- Education: Dagon University
- Occupation: democracy activist
- Organization: All Burma Federation of Student Unions
- Known for: 1998-2012 imprisonment
- Parent(s): Thaung Sein and San Myint

= Aye Aung =

Burmese democracy activist

Aye Aung (အေးအောင်, /my/; also known as Ko Aye Aung) is a Burmese democracy activist who was imprisoned from September 1998 to July 2012. Amnesty International designated him a prisoner of conscience.

Aye Aung is the son of Thaung Sein and San Myint. He studied physics at Dagon University, where he became active in the pro-democracy group All Burma Federation of Student Unions (ABFSU). On 12 September 1998, he was arrested along with Myo Min Zaw for distributing fliers and organizing student demonstrations in Yangon. Both Aye Aung and Myo Min Zaw alleged that they were subsequently tortured in custody. At a press conference on 8 October 1998, the government announced that they had discovered a plot by Myo Min Zaw to “create disturbances in support of the National League for Democracy demand to convene parliament and to object to the ongoing university and college examinations”. Aye Aung and Myo Min Zaw were reportedly denied legal representation at their trial, which was held in Insein prison; Amnesty International also argued that the fairness of their trial was compromised by the press conference given by Burmese officials, in which they presumed the guilt of the two detainees. Both men were found guilty, and the court ordered that the sentences for each charge must be served cumulatively, rather than concurrently. As a result, Aye Aung was sentenced to a 59-year prison term, which he is currently serving in Kale prison in Burma's northwestern Sagaing Region; Myo Min Zaw was sentenced to 52 years.

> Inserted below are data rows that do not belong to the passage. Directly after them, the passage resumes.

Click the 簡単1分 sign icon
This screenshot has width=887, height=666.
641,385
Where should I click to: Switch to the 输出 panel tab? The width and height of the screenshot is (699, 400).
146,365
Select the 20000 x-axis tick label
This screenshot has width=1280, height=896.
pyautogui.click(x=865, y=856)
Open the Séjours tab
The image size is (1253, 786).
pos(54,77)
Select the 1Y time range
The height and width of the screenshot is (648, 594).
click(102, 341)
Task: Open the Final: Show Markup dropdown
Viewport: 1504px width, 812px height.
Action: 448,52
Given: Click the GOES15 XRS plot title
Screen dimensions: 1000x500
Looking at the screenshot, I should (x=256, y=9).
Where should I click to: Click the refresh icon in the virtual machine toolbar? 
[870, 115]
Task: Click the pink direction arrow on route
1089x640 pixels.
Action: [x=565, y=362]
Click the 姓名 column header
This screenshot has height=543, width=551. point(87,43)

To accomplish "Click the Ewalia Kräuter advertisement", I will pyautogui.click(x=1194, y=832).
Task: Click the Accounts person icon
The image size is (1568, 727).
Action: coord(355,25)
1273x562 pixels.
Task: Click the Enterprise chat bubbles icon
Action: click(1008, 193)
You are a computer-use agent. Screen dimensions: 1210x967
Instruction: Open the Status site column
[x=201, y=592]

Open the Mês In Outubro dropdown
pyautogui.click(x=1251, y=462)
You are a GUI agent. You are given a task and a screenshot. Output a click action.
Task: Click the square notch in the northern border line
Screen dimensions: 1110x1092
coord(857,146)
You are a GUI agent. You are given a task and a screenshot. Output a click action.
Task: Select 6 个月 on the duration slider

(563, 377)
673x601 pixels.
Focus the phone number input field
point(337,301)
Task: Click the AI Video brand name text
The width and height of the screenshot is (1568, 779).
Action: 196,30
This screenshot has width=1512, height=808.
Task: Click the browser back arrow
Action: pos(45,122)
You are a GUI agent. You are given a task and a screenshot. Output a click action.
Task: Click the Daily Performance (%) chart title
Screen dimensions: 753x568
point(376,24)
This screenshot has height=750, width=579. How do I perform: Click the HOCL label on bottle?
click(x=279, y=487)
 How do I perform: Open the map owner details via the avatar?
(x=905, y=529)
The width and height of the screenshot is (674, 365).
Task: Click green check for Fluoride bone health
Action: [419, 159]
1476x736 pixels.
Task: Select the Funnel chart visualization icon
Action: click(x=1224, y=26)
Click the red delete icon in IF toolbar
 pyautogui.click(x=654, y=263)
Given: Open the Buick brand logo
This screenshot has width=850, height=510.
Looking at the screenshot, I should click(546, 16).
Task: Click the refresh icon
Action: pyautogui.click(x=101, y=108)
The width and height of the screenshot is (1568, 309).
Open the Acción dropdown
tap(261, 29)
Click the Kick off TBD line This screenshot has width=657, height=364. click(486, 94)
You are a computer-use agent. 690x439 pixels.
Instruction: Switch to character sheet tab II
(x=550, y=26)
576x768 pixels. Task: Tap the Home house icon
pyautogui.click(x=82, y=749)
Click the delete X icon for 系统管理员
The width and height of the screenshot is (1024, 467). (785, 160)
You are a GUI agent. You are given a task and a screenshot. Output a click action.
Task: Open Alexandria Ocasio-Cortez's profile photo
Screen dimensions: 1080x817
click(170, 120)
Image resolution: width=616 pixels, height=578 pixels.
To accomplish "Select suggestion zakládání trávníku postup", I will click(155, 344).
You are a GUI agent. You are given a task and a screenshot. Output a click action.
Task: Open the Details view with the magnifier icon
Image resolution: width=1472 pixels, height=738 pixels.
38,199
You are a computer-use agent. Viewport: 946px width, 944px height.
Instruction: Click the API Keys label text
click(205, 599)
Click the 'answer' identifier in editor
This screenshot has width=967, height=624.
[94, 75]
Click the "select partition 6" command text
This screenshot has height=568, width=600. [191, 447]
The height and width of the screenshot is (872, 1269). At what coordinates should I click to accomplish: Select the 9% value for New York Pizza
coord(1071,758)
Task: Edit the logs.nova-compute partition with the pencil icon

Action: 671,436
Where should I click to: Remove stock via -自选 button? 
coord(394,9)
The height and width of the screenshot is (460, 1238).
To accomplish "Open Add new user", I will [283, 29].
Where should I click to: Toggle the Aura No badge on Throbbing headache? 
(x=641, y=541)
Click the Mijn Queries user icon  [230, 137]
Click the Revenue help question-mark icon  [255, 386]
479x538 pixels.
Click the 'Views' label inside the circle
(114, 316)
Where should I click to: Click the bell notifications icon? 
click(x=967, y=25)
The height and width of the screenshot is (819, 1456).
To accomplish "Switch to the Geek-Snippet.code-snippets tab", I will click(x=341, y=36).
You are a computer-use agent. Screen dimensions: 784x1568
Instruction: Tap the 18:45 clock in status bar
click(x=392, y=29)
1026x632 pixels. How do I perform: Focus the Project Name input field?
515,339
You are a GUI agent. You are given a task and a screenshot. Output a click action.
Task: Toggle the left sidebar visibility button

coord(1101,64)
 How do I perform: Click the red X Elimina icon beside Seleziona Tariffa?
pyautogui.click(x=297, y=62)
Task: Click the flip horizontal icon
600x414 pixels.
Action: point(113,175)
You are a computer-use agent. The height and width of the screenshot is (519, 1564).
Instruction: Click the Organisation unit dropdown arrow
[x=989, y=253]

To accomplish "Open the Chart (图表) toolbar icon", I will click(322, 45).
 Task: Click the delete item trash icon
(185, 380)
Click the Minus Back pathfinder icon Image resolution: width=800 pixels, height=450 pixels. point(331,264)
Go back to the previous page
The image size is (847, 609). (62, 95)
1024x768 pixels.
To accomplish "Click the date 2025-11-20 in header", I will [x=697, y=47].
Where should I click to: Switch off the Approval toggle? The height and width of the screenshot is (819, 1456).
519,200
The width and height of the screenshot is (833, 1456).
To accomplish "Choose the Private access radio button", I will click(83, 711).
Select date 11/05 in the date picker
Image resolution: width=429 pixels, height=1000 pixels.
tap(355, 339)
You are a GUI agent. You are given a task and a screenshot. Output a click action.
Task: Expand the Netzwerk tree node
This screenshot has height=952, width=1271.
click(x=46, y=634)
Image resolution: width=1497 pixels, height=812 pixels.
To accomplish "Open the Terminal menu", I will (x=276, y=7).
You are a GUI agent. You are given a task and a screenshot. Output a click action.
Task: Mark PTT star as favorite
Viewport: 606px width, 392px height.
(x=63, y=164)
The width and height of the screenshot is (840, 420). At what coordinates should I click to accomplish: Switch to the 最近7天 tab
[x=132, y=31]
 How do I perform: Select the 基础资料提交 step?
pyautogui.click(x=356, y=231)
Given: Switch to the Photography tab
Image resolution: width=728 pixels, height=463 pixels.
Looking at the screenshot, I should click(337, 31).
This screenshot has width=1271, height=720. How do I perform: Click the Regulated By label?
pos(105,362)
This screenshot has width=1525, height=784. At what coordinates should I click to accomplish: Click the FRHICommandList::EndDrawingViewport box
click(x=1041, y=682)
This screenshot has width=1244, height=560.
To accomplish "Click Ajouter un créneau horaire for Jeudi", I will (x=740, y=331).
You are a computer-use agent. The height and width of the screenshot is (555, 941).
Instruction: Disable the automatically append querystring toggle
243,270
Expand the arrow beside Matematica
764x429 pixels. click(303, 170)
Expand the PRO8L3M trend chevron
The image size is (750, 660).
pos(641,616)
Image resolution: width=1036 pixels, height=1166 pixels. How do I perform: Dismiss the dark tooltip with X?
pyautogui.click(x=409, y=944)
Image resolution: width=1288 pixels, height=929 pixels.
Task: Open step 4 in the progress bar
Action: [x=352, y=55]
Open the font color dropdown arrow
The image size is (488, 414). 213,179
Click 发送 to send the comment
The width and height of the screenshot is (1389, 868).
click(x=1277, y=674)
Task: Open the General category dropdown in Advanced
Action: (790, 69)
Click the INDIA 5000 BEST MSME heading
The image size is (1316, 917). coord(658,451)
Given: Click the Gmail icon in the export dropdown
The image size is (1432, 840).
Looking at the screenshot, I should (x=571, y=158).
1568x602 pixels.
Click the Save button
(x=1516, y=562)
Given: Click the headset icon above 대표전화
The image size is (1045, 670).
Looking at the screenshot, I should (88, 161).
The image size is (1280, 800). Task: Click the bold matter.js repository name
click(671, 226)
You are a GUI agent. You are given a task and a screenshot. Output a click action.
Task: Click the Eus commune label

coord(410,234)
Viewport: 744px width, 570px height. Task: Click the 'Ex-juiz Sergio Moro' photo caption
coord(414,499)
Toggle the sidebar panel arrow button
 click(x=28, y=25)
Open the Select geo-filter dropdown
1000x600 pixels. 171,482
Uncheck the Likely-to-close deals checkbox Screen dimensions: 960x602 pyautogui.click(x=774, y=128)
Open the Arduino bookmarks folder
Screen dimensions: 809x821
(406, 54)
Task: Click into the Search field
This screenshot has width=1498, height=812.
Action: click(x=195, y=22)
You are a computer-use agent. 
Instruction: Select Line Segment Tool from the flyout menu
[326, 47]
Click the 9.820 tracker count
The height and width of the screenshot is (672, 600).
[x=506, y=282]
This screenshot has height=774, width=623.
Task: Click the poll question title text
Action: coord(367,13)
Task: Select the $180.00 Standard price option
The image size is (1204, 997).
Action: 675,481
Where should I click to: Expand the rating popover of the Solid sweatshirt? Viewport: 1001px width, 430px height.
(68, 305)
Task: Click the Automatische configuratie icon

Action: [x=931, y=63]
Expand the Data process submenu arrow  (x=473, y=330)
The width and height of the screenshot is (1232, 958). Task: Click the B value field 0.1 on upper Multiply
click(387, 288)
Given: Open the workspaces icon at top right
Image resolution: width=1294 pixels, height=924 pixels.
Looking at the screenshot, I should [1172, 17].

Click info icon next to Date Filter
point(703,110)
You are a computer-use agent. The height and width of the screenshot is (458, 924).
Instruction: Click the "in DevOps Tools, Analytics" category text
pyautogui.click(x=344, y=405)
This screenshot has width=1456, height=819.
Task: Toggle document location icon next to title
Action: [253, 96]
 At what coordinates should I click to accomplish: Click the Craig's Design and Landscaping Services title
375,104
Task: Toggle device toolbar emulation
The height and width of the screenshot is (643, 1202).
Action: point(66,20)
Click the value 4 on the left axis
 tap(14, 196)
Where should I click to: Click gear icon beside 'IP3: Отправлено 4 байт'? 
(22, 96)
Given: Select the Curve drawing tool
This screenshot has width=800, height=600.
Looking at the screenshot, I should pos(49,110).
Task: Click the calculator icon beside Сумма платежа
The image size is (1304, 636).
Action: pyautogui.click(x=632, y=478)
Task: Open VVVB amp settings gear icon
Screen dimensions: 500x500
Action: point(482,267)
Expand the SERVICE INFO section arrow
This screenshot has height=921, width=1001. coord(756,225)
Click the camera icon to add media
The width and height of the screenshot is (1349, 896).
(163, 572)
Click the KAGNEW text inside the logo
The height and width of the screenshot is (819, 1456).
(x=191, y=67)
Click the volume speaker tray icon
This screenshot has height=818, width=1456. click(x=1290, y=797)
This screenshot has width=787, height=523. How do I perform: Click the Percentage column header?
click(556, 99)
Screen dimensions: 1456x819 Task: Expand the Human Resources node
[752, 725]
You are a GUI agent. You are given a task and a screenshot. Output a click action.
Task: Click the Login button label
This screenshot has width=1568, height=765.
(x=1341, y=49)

The Assistance Association for Political Prisoners has alleged that conditions of Aye Aung's imprisonment are poor. In January 2005, his family reported that he was suffering from malaria, which was being worsened by prison officials denying him blankets in the winter. His mother stated that he was also suffering from gastric disease and severe back pain due to prison conditions.

In January 2012, Myo Min Zaw and dozens of other political prisoners were released in a general amnesty. However, Aye Aung remained imprisoned without an official statement on his case. Aye Aung was released on 3 July 2012.